To better serve this community, Saint Barnabas Medical Center has launched a new Chinese Health Initiative as part of the Center for Asian Health and Wellness. Su Wang, M.D., M.P.H., an internist, came to Saint Barnabas in July to serve as medical director of the initiative, after many years serving the Asian community at the Charles B. Wang Community Health Center in New York City.
“Now, here in New Jersey, we can offer medical care with fluency in Chinese and sensitivity to Chinese culture,” says Dr. Wang. Chinese people, more than some other Asian groups, tend to prefer using their native tongue when discussing private issues like health, says Dr. Wang, who was born in the United States and speaks Mandarin Chinese. “Even those who speak enough English to do well in the workplace are more comfortable in their own language when it comes to health care,” she says. The new program will make healthcare navigators and translators available to ensure that patients understand their conditions and their doctors’ recommendations. Research has shown that this can dramatically improve both compliance and outcomes.

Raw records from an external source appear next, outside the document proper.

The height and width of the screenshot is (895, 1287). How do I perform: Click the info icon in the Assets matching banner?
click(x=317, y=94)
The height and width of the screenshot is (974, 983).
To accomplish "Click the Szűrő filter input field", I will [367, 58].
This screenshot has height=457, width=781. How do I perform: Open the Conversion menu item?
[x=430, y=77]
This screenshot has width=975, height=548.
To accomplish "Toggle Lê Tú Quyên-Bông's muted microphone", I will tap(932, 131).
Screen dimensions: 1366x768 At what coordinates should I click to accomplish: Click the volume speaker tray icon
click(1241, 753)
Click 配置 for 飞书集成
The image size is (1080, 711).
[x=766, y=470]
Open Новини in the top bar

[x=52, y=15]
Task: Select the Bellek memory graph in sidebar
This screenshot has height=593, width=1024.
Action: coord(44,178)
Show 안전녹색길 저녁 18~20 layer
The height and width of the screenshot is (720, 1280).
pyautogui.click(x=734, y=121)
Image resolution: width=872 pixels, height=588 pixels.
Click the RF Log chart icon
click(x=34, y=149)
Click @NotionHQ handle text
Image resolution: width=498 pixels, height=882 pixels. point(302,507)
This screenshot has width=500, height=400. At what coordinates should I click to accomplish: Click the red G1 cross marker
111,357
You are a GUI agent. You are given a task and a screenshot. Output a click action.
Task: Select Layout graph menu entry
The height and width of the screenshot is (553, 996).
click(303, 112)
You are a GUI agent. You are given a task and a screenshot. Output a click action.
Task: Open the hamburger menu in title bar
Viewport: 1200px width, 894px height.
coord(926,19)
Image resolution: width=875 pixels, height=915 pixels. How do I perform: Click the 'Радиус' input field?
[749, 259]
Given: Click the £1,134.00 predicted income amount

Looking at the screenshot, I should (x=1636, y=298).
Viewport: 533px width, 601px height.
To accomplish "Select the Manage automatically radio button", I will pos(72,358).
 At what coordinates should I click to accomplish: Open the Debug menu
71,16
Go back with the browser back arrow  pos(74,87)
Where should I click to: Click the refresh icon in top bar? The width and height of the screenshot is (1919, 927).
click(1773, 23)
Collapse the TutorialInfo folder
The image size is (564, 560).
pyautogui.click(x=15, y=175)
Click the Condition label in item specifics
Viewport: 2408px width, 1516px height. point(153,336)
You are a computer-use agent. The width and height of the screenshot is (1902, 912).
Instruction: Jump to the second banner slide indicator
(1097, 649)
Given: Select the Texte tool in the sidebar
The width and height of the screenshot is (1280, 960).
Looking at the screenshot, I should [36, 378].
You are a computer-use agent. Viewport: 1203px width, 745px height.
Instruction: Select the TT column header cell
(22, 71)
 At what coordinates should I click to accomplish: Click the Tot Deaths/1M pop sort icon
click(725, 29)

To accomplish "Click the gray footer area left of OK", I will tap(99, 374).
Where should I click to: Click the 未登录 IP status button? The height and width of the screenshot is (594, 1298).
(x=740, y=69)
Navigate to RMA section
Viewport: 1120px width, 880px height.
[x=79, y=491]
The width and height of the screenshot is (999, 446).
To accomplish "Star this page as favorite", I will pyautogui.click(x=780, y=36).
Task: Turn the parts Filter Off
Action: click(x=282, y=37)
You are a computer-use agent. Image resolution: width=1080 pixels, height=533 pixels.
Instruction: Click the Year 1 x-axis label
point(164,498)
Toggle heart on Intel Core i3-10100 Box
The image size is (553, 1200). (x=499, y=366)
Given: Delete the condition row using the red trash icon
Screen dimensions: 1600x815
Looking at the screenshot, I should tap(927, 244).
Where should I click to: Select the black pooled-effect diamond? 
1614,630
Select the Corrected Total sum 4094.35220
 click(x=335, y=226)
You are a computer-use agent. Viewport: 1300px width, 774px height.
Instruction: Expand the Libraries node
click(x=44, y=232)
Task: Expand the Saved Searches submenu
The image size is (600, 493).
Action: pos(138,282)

Many Chinese also utilize traditional Chinese medicine practices, such as acupuncture and herbal medicine. “For them this is not a different kind of health care; it’s just part of their everyday lives,” Dr. Wang says. “Physicians may not be aware of it and it can impact their medical care.” There are also cultural customs and beliefs that must be accounted for. For example, new mothers may observe a traditional postpartum period in which they remain home for one month after giving birth. “There are special soups they eat, and they avoid exposure to anything cold, including ice in their drinks,” she says. “But for all stages of life, concepts such as yin-and-yang and the hot and cold properties of foods—unrelated to their actual temperature—are part of a deep belief system about health and can be mystifying to many health care providers. So both language and cultural factors can be barriers to Asians getting optimal medical care, and we hope to address both.”
The Chinese Health Initiative will conduct outreach through Chinese community associations, language schools, places of worship and community centers, and will be promoted at area wellness fairs and with an open house in November. “The goal is not just to serve as a bridge to high-quality medical care,” says Dr. Wang, “but also to increase overall health awareness and improve health outcomes in our community.” —D.L.